Marko Jagodić-Kuridža (; born May 15, 1987) is a Serbian professional basketball player for Budućnost VOLI of the ABA League and the Prva A Liga. He also represents the senior Serbian national basketball team internationally.

He won national titles with Cibona, Nymburk, Oostende, Primorska, Budućnost and Crvena zvezda as well as two ABA League titles.

Professional career 
Jagodić-Kuridža was born in Zadar, present-day Croatia, but grew up in Požega, Serbia. He started his senior career with Spartak Subotica. He then played for Novi Sad of the Basketball League of Serbia. He also played for Borac Banja Luka. While playing with  Čapljina Lasta he was named the MVP of the 2011–12 Basketball Championship of Bosnia and Herzegovina.

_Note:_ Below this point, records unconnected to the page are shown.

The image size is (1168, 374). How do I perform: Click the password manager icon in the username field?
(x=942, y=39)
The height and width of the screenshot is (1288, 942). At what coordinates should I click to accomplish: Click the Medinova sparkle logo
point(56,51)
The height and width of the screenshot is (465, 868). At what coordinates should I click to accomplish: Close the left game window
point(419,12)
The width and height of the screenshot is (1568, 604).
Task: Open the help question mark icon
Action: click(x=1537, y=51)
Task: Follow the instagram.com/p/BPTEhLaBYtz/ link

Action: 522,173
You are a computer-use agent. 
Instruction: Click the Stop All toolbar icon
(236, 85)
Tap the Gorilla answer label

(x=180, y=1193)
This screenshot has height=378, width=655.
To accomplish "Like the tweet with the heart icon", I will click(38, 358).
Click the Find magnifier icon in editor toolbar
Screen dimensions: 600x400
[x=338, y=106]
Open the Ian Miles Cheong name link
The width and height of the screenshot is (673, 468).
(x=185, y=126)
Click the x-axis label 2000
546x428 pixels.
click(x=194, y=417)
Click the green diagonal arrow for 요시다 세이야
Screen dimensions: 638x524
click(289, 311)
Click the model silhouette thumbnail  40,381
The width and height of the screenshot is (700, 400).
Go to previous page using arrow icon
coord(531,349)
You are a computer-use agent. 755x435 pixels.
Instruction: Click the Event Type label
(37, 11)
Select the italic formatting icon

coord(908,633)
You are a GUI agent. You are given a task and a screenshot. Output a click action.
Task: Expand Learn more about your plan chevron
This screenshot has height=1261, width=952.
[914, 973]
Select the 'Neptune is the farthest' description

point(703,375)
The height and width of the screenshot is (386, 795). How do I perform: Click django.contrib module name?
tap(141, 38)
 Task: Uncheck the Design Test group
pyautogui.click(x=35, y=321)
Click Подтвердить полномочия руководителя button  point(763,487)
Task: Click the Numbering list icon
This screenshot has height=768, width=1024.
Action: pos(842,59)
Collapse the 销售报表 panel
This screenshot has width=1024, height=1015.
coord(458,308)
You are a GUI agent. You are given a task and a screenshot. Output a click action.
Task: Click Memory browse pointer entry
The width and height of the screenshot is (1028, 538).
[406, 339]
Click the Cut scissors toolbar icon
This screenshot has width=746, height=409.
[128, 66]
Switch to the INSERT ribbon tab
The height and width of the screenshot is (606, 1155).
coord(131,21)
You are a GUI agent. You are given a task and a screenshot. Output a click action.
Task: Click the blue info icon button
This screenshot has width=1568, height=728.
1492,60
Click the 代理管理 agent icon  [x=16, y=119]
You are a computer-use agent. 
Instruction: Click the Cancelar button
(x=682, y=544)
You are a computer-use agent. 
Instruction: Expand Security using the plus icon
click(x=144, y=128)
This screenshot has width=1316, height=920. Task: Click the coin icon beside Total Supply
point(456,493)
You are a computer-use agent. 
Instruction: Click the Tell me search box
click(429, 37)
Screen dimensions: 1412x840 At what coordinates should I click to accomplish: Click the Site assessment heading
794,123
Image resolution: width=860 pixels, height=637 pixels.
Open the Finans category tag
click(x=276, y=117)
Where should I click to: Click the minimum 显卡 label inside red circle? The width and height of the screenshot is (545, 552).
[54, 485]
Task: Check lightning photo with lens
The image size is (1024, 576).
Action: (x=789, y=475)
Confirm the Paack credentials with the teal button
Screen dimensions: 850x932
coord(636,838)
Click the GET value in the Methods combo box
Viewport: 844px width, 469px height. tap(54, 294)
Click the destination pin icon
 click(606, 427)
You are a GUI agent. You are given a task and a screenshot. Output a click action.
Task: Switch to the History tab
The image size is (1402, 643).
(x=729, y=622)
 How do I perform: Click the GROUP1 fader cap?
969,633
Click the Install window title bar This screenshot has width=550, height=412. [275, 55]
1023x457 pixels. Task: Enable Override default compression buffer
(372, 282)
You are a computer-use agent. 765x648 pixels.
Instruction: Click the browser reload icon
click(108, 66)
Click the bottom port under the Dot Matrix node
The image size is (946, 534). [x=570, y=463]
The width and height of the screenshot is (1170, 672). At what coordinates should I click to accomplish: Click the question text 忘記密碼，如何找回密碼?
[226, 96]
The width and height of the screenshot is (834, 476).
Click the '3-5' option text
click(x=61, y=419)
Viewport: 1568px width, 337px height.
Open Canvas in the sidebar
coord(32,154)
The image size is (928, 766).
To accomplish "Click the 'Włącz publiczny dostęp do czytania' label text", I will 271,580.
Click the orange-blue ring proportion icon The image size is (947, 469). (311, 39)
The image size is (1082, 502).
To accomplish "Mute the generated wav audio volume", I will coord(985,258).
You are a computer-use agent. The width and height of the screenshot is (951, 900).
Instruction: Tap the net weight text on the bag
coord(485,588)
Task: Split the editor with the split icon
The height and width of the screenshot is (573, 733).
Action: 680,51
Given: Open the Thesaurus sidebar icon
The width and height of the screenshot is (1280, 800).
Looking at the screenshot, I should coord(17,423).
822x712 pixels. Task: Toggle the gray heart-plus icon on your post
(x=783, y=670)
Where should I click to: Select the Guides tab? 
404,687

In July 2012, he signed with Croatian club Cibona. He was the first Serbian basketball player that signed with Cibona after the Yugoslav wars. In his first season with Cibona he won the Croatian League and Cup. In his second year he won the 2013–14 ABA League. On January 1, 2016, after three and a half years in Cibona, he moved to the Czech side ČEZ Nymburk. While playing with Nymburk he won the Czech League. His next club was Oostende where he played two seasons, twice winning the Belgian League and Cup. 

On 20 June 2018, he signed for Slovenian team Primorska. While playing with Primorska in the 2018–19 season, Jagodić-Kuridža won the ABA League Second Division as well the all three trophies in Slovenia (League, Cup and Supercup). He also started the 2019–20 season with Primorska, winning the one more Slovenian Supercup. He was named the Finals MVP of the 2018–19 ABA League Second Division.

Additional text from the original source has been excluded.